REQUIREMENTS — Rewrite every one of these records with "How do I perform" changed to "How can I do" and everything else left as it is.

DATA SHOWN —
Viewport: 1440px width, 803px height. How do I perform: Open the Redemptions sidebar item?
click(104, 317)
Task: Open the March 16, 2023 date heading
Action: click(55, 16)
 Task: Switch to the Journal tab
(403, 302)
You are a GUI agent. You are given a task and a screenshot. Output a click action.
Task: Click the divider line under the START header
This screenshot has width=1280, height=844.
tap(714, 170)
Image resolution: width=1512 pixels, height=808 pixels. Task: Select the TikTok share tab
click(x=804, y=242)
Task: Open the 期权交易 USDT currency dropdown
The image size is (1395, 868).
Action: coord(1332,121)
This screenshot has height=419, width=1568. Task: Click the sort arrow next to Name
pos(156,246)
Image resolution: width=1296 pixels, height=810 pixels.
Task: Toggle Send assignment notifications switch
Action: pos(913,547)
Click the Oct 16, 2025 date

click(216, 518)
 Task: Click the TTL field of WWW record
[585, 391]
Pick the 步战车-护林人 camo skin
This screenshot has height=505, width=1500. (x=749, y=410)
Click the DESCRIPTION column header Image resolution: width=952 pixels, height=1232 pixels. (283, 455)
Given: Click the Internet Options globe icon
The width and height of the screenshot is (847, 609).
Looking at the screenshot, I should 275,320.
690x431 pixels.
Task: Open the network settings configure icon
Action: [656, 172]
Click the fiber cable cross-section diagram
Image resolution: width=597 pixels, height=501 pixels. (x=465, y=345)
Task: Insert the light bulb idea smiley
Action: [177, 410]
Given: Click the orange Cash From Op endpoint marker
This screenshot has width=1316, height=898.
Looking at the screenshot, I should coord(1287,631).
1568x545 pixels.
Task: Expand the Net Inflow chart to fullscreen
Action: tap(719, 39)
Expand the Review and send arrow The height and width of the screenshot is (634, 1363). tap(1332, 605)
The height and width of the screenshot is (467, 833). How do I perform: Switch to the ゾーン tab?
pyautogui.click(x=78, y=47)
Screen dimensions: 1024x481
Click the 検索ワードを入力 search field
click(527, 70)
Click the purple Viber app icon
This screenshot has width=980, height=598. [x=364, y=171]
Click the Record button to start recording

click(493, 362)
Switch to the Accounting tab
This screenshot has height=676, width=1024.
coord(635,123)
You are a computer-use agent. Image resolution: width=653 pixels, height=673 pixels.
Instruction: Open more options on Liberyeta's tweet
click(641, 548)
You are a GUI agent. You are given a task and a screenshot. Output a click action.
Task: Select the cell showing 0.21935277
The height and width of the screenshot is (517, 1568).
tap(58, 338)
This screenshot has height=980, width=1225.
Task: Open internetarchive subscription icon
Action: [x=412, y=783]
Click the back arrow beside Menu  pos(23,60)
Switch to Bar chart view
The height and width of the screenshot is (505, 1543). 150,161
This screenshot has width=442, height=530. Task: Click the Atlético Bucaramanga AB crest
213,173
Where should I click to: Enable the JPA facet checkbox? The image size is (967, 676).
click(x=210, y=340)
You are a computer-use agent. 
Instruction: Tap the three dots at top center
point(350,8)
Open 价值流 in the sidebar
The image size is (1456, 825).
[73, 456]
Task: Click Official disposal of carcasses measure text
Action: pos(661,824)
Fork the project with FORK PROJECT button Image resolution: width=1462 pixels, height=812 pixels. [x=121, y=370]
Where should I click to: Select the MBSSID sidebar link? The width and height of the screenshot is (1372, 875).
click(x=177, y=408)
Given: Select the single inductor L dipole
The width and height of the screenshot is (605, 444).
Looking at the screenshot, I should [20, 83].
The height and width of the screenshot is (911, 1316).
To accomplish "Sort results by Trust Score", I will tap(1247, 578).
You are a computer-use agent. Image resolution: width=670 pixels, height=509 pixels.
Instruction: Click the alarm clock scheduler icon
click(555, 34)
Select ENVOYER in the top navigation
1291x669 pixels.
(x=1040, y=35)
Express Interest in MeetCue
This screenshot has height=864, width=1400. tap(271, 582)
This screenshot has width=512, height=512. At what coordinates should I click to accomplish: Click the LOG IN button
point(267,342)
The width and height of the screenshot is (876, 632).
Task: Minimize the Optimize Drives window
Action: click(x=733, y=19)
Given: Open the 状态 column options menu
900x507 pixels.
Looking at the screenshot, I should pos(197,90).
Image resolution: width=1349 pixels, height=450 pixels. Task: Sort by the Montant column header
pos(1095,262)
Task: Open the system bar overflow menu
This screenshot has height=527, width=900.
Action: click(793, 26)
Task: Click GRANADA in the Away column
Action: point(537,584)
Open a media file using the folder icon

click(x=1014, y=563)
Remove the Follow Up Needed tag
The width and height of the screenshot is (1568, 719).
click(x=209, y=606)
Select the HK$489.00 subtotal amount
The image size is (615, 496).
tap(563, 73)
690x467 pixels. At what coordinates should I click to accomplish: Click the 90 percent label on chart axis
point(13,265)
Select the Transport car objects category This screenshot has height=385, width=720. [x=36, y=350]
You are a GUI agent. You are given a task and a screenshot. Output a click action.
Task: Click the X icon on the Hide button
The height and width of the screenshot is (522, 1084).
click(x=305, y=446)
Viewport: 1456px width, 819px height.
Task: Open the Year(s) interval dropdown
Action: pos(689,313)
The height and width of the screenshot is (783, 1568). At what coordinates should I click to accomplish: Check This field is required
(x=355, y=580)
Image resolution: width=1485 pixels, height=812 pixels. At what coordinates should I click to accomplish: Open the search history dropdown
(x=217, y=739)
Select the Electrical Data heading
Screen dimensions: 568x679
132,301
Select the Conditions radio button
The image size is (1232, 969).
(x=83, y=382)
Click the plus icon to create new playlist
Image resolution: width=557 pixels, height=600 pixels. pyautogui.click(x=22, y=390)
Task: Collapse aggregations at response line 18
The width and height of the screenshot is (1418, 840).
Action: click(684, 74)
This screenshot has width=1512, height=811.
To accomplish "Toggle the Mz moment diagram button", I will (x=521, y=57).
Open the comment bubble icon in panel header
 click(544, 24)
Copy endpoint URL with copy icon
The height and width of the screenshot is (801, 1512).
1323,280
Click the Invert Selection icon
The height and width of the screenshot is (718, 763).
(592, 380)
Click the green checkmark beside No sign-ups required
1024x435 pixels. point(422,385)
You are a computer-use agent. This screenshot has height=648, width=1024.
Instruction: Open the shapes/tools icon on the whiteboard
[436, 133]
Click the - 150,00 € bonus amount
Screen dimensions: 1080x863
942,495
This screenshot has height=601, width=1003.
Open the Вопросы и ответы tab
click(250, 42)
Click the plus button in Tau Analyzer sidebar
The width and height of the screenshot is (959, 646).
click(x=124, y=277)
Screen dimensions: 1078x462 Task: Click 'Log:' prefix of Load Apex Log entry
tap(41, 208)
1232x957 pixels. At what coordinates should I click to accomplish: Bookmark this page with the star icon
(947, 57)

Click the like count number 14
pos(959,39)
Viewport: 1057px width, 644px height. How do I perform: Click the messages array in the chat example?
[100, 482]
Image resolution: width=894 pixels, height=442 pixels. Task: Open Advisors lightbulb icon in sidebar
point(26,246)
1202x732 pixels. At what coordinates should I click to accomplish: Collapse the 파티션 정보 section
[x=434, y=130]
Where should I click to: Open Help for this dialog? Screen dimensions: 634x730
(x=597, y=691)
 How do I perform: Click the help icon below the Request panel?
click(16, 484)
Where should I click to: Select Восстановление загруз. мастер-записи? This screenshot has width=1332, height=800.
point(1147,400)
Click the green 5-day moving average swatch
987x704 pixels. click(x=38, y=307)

FINISHED EXERCISE —
Viewport: 1440px width, 803px height. How can I do: Open the Redemptions sidebar item?
click(104, 317)
Task: Open the March 16, 2023 date heading
Action: click(55, 16)
 Task: Switch to the Journal tab
(403, 302)
You are a GUI agent. You are given a task and a screenshot. Output a click action.
Task: Click the divider line under the START header
This screenshot has width=1280, height=844.
tap(714, 170)
Image resolution: width=1512 pixels, height=808 pixels. Task: Select the TikTok share tab
click(x=804, y=242)
Task: Open the 期权交易 USDT currency dropdown
The image size is (1395, 868).
Action: coord(1332,121)
This screenshot has height=419, width=1568. Task: Click the sort arrow next to Name
pos(156,246)
Image resolution: width=1296 pixels, height=810 pixels.
Task: Toggle Send assignment notifications switch
Action: pos(913,547)
Click the Oct 16, 2025 date

click(216, 518)
 Task: Click the TTL field of WWW record
[585, 391]
Pick the 步战车-护林人 camo skin
This screenshot has height=505, width=1500. (x=749, y=410)
Click the DESCRIPTION column header Image resolution: width=952 pixels, height=1232 pixels. (283, 455)
Given: Click the Internet Options globe icon
The width and height of the screenshot is (847, 609).
Looking at the screenshot, I should 275,320.
690x431 pixels.
Task: Open the network settings configure icon
Action: [656, 172]
Click the fiber cable cross-section diagram
Image resolution: width=597 pixels, height=501 pixels. (x=465, y=345)
Task: Insert the light bulb idea smiley
Action: [177, 410]
Given: Click the orange Cash From Op endpoint marker
This screenshot has width=1316, height=898.
Looking at the screenshot, I should coord(1287,631).
1568x545 pixels.
Task: Expand the Net Inflow chart to fullscreen
Action: tap(719, 39)
Expand the Review and send arrow The height and width of the screenshot is (634, 1363). tap(1332, 605)
The height and width of the screenshot is (467, 833). How can I do: Switch to the ゾーン tab?
pyautogui.click(x=78, y=47)
Screen dimensions: 1024x481
Click the 検索ワードを入力 search field
click(527, 70)
Click the purple Viber app icon
This screenshot has width=980, height=598. [x=364, y=171]
Click the Record button to start recording

click(493, 362)
Switch to the Accounting tab
This screenshot has height=676, width=1024.
coord(635,123)
You are a computer-use agent. Image resolution: width=653 pixels, height=673 pixels.
Instruction: Open more options on Liberyeta's tweet
click(641, 548)
You are a GUI agent. You are given a task and a screenshot. Output a click action.
Task: Select the cell showing 0.21935277
The height and width of the screenshot is (517, 1568).
tap(58, 338)
This screenshot has height=980, width=1225.
Task: Open internetarchive subscription icon
Action: [x=412, y=783]
Click the back arrow beside Menu  pos(23,60)
Switch to Bar chart view
The height and width of the screenshot is (505, 1543). 150,161
This screenshot has width=442, height=530. Task: Click the Atlético Bucaramanga AB crest
213,173
Where should I click to: Enable the JPA facet checkbox? The image size is (967, 676).
click(x=210, y=340)
You are a computer-use agent. 
Instruction: Tap the three dots at top center
point(350,8)
Open 价值流 in the sidebar
The image size is (1456, 825).
[73, 456]
Task: Click Official disposal of carcasses measure text
Action: pos(661,824)
Fork the project with FORK PROJECT button Image resolution: width=1462 pixels, height=812 pixels. [x=121, y=370]
Where should I click to: Select the MBSSID sidebar link? The width and height of the screenshot is (1372, 875).
click(x=177, y=408)
Given: Select the single inductor L dipole
The width and height of the screenshot is (605, 444).
Looking at the screenshot, I should [20, 83].
The height and width of the screenshot is (911, 1316).
To accomplish "Sort results by Trust Score", I will tap(1247, 578).
You are a computer-use agent. Image resolution: width=670 pixels, height=509 pixels.
Instruction: Click the alarm clock scheduler icon
click(555, 34)
Select ENVOYER in the top navigation
1291x669 pixels.
(x=1040, y=35)
Express Interest in MeetCue
This screenshot has height=864, width=1400. tap(271, 582)
This screenshot has width=512, height=512. At what coordinates should I click to accomplish: Click the LOG IN button
point(267,342)
The width and height of the screenshot is (876, 632).
Task: Minimize the Optimize Drives window
Action: click(x=733, y=19)
Given: Open the 状态 column options menu
900x507 pixels.
Looking at the screenshot, I should pos(197,90).
Image resolution: width=1349 pixels, height=450 pixels. Task: Sort by the Montant column header
pos(1095,262)
Task: Open the system bar overflow menu
This screenshot has height=527, width=900.
Action: click(793, 26)
Task: Click GRANADA in the Away column
Action: point(537,584)
Open a media file using the folder icon

click(x=1014, y=563)
Remove the Follow Up Needed tag
The width and height of the screenshot is (1568, 719).
click(x=209, y=606)
Select the HK$489.00 subtotal amount
The image size is (615, 496).
tap(563, 73)
690x467 pixels. At what coordinates should I click to accomplish: Click the 90 percent label on chart axis
point(13,265)
Select the Transport car objects category This screenshot has height=385, width=720. [x=36, y=350]
You are a GUI agent. You are given a task and a screenshot. Output a click action.
Task: Click the X icon on the Hide button
The height and width of the screenshot is (522, 1084).
click(x=305, y=446)
Viewport: 1456px width, 819px height.
Task: Open the Year(s) interval dropdown
Action: pos(689,313)
The height and width of the screenshot is (783, 1568). At what coordinates should I click to accomplish: Check This field is required
(x=355, y=580)
Image resolution: width=1485 pixels, height=812 pixels. At what coordinates should I click to accomplish: Open the search history dropdown
(x=217, y=739)
Select the Electrical Data heading
Screen dimensions: 568x679
132,301
Select the Conditions radio button
The image size is (1232, 969).
(x=83, y=382)
Click the plus icon to create new playlist
Image resolution: width=557 pixels, height=600 pixels. pyautogui.click(x=22, y=390)
Task: Collapse aggregations at response line 18
The width and height of the screenshot is (1418, 840).
Action: click(684, 74)
This screenshot has width=1512, height=811.
To accomplish "Toggle the Mz moment diagram button", I will (x=521, y=57).
Open the comment bubble icon in panel header
 click(544, 24)
Copy endpoint URL with copy icon
The height and width of the screenshot is (801, 1512).
1323,280
Click the Invert Selection icon
The height and width of the screenshot is (718, 763).
(592, 380)
Click the green checkmark beside No sign-ups required
1024x435 pixels. point(422,385)
You are a computer-use agent. This screenshot has height=648, width=1024.
Instruction: Open the shapes/tools icon on the whiteboard
[436, 133]
Click the - 150,00 € bonus amount
Screen dimensions: 1080x863
942,495
This screenshot has height=601, width=1003.
Open the Вопросы и ответы tab
click(250, 42)
Click the plus button in Tau Analyzer sidebar
The width and height of the screenshot is (959, 646).
click(x=124, y=277)
Screen dimensions: 1078x462 Task: Click 'Log:' prefix of Load Apex Log entry
tap(41, 208)
1232x957 pixels. At what coordinates should I click to accomplish: Bookmark this page with the star icon
(947, 57)

Click the like count number 14
pos(959,39)
Viewport: 1057px width, 644px height. How can I do: Click the messages array in the chat example?
[100, 482]
Image resolution: width=894 pixels, height=442 pixels. Task: Open Advisors lightbulb icon in sidebar
point(26,246)
1202x732 pixels. At what coordinates should I click to accomplish: Collapse the 파티션 정보 section
[x=434, y=130]
Where should I click to: Open Help for this dialog? Screen dimensions: 634x730
(x=597, y=691)
 How can I do: Click the help icon below the Request panel?
click(16, 484)
Where should I click to: Select Восстановление загруз. мастер-записи? This screenshot has width=1332, height=800.
point(1147,400)
Click the green 5-day moving average swatch
987x704 pixels. click(x=38, y=307)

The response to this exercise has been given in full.